WHALE IMBALANCES (>2:1 Bull/Bear Ratio)
Extreme Positioning
OXY: 2.2:1 bull ($35.9M vs $16.2M). Massive institutional bull whale activity Day 6. FSLR: 26.2:1 bear ($12.6M vs $500K). MOST EXTREME whale imbalance in entire sector. Structural short conviction unambiguous. OKLO: 5.6:1 bull ($2.6M vs $500K). Nuclear dip buying whale. MPC: 4.6:1 bull ($3.1M vs $670K). Streak-break driven by whale activity on crack thesis. EPD: 7.1:1 bull ($1.2M vs $170K). $1.19M Mar 34C ITM block positioned.
NAIVE ≠ SIDE-ADJUSTED DIVERGENCE
14 of 39 Tickers (36% Divergence Rate)
HIGHEST SECTOR DIVERGENCE RATE: 14 tickers showed naive vs side-adjusted disagreement. List: COP, EQT, FANG, DVN, AR, ENPH, SLB, VLO, BTU, DNN, NXE, NOG, BWXT, RUN. This is the highest divergence rate of any sector studied in 2026. Implication: Options complex fragmented between retail (naive reads) and institutional (side-adjusted). Market is experiencing cross-current price signals.
0DTE/WEEKLY HEAVY (>60% in 0-5d)
OpEx Noise Indicator
OKE: 79% near-term ($3.49M). OpEx $80C and $90C blocks. Speculative, not structural. Reduced weight in convergence. EPD: 83% near-term. $1.19M Mar 34C ITM block = likely exercised/rolled on OpEx. Mechanical, not directional. TRGP: 81% near-term. $890K Mar 210C ITM. Same mechanical pattern. OpEx roll noise dominates signal.

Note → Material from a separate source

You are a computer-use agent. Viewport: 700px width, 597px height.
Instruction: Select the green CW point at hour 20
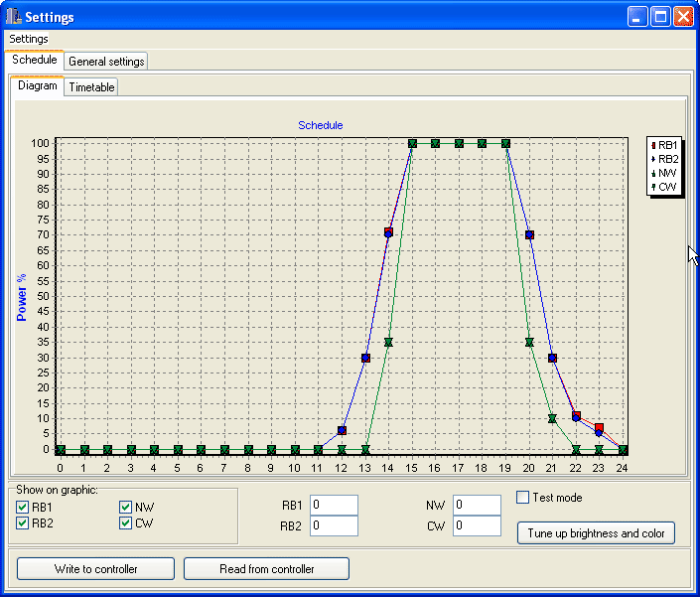529,342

Sub-Group Deep Dives — Expanded Analysis
🛢️ Traditional E&P — OUTPERFORMERS on OpEx
XOM — $5.49B DARKPOOL VOLUME THESIS: 4 consecutive neutral days on options. Institutions completely left XOM's options complex after Day 2 conviction ($3.1M). Dealers SHORT (−0.13 GEX). But DP tells opposite story: Day 6 $5.49B with price UP = massive ACCUMULATION signal. XOM is now a pure equity play, not expressed through options. 56% demand 15-day positional context = institutions repositioning at size. The thesis is "Exxon equity beats, but I'm not paying for gamma." This is darkpool-only conviction.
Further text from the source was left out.